____ Texto fuente
Colombia se ilumina con la luz de las velitas en una celebración única y especial que marca el inicio de las festividades navideñas. El 7 de diciembre, conocido como el Día de las Velitas, es una tradición arraigada que va más allá de simplemente iluminar las calles y hogares; es un acto lleno de significado, espiritualidad y unidad comunitaria.
Esta festividad tiene sus raíces en la conmemoración de la Inmaculada Concepción, un dogma católico que celebra la creencia de que la Virgen María fue concebida sin pecado original. Sin embargo, a lo largo de los años, el Día de las Velitas ha evolucionado en una celebración inclusiva que une a personas de diversas creencias y comunidades en todo el país.
Rituales y Deseos: Más allá de la iluminación, las familias colombianas se reúnen para expresar sus deseos y buenos augurios durante esta festividad. Algunos deseos comunes incluyen paz y armonía, amor y unión familiar, prosperidad y éxito, salud y bienestar, felicidad y alegría, realización de sueños, solidaridad y compasión, así como éxito en proyectos personales o profesionales.
Espíritu de Comunidad: El Día de las Velitas no solo es una expresión de fe y espiritualidad, sino también un recordatorio del poder de la unidad comunitaria. Las calles se llenan de vecinos que comparten este momento especial, creando un ambiente de calor humano y conexión entre las personas.
Esta tradición luminosa no solo ilumina las noches de diciembre, sino que también ilumina los corazones de los colombianos con esperanza y positividad, marcando el comienzo de la temporada navideña con un toque único y significativo.
________
____ Datos proporcionados
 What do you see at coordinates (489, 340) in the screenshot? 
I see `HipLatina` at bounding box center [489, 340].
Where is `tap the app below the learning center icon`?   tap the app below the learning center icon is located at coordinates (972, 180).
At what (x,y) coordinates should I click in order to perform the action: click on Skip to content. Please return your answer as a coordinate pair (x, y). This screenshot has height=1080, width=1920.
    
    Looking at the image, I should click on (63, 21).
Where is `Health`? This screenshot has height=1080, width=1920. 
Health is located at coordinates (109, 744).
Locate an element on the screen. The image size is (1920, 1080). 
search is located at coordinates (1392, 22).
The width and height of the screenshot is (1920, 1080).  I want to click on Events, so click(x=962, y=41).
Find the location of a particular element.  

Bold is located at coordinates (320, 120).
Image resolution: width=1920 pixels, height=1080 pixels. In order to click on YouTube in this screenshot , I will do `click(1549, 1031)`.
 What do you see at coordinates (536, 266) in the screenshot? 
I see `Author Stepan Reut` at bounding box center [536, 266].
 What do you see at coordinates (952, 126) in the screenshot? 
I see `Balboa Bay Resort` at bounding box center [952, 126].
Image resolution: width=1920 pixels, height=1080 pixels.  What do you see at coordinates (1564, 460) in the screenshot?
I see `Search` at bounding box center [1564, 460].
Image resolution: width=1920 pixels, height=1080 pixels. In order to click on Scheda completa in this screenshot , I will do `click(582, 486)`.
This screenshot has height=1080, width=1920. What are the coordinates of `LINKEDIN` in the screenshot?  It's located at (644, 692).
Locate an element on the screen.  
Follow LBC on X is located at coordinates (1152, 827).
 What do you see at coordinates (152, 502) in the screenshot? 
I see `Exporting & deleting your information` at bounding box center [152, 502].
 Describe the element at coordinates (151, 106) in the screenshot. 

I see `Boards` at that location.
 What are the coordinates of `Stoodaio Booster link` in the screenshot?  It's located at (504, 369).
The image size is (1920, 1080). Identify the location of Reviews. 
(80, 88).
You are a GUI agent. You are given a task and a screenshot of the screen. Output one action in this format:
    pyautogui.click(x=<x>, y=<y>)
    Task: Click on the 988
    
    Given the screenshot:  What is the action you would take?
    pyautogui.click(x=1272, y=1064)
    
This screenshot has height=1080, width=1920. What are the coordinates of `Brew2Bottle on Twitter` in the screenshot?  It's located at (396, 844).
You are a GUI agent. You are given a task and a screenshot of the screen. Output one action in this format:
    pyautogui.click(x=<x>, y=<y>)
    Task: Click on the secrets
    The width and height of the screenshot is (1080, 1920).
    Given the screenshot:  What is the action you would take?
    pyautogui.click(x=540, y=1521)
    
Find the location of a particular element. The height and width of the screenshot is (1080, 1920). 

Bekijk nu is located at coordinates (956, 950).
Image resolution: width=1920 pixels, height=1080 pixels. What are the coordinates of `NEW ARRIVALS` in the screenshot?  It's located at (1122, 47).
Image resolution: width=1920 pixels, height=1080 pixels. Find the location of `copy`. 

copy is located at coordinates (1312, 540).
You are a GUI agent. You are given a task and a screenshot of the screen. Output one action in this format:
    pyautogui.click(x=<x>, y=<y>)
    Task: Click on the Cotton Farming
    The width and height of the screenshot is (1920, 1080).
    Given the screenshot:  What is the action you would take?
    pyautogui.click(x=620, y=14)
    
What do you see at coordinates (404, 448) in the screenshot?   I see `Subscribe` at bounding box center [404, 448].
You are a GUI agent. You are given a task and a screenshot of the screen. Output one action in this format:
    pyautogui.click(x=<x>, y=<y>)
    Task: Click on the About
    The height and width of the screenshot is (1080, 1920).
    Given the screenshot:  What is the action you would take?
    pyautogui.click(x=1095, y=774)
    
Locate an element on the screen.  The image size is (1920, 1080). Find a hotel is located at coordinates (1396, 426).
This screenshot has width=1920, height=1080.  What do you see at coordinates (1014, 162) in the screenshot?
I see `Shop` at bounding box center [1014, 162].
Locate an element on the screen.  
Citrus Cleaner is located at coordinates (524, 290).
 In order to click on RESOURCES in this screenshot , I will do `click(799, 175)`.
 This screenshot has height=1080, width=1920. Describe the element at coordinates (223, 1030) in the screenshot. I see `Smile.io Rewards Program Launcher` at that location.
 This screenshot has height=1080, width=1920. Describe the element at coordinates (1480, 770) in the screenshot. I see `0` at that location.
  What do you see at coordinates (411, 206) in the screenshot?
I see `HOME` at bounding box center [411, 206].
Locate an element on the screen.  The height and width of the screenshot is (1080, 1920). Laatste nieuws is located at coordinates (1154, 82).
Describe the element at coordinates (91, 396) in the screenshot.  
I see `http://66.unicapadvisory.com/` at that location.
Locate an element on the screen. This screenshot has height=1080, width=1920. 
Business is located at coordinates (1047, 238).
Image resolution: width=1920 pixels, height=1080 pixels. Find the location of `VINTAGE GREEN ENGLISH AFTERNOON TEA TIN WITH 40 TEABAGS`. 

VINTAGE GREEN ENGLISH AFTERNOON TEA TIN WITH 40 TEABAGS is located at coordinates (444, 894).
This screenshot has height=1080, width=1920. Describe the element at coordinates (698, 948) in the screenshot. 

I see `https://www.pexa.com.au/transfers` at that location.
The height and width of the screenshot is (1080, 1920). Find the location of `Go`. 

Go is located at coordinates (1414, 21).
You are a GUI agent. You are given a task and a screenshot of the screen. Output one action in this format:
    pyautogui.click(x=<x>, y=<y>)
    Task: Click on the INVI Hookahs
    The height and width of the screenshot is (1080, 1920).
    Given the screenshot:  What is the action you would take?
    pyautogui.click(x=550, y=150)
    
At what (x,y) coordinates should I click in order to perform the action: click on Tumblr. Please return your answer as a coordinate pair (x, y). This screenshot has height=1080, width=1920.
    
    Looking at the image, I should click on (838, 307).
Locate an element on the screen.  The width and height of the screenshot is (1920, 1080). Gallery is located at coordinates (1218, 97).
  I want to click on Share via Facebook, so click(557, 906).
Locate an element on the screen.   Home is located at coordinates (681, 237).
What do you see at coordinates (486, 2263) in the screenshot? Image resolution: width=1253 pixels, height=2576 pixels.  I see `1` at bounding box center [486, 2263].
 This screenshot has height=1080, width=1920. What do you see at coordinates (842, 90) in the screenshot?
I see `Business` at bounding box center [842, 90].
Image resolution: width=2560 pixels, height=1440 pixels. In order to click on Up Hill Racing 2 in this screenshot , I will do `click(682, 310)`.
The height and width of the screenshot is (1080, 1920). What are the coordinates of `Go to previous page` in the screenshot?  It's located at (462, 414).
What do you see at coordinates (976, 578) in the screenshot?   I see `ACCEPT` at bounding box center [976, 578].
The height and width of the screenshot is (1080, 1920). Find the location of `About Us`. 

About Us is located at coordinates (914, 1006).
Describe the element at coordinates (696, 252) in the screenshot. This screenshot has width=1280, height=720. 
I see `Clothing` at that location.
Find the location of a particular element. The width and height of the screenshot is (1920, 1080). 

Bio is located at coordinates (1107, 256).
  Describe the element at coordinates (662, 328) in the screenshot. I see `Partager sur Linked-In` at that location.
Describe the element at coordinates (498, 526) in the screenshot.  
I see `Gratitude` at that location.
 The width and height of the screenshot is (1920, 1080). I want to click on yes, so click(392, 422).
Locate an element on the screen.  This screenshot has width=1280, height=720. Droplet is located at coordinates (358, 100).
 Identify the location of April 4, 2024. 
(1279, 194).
________
Tarea asignada: Actualiza el tramo del texto sobre el Día de las Velitas que va desde "Espíritu de Comunidad: El" hasta "entre las personas.": sustituye "vecinos" por "familias" y escríbelo de nuevo completo.

Tu respuesta:
Espíritu de Comunidad: El Día de las Velitas no solo es una expresión de fe y espiritualidad, sino también un recordatorio del poder de la unidad comunitaria. Las calles se llenan de familias que comparten este momento especial, creando un ambiente de calor humano y conexión entre las personas.